GIVEN RECORDS

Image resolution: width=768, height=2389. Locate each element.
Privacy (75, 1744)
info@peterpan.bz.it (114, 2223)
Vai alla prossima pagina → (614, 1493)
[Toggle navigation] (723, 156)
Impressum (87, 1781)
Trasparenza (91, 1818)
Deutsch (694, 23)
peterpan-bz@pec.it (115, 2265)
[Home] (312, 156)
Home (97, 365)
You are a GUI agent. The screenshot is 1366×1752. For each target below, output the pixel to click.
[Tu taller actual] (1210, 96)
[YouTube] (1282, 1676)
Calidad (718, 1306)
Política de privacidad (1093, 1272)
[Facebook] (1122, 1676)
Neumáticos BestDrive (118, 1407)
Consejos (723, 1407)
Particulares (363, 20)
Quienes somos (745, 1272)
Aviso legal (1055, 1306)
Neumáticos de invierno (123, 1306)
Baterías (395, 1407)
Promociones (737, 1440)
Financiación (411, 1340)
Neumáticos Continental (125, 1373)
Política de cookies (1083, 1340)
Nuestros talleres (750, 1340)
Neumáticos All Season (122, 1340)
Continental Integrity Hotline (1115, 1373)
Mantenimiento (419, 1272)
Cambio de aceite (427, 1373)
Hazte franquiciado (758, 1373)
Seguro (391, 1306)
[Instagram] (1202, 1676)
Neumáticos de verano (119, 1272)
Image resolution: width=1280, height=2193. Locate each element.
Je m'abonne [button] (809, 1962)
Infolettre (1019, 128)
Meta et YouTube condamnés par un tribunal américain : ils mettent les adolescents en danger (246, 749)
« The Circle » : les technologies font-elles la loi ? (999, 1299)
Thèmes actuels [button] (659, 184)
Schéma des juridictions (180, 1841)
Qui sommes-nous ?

EXERCISE REQUIREMENTS
Beginning with the line that contains "Neumáticos BestDrive (118, 1407)", return every line through the end of the data above, exactly as written.

EXERCISE OUTPUT
Neumáticos BestDrive (118, 1407)
Consejos (723, 1407)
Particulares (363, 20)
Quienes somos (745, 1272)
Aviso legal (1055, 1306)
Neumáticos de invierno (123, 1306)
Baterías (395, 1407)
Promociones (737, 1440)
Financiación (411, 1340)
Neumáticos Continental (125, 1373)
Política de cookies (1083, 1340)
Nuestros talleres (750, 1340)
Neumáticos All Season (122, 1340)
Continental Integrity Hotline (1115, 1373)
Mantenimiento (419, 1272)
Cambio de aceite (427, 1373)
Hazte franquiciado (758, 1373)
Seguro (391, 1306)
[Instagram] (1202, 1676)
Neumáticos de verano (119, 1272)
Image resolution: width=1280, height=2193. Locate each element.
Je m'abonne [button] (809, 1962)
Infolettre (1019, 128)
Meta et YouTube condamnés par un tribunal américain : ils mettent les adolescents en danger (246, 749)
« The Circle » : les technologies font-elles la loi ? (999, 1299)
Thèmes actuels [button] (659, 184)
Schéma des juridictions (180, 1841)
Qui sommes-nous ?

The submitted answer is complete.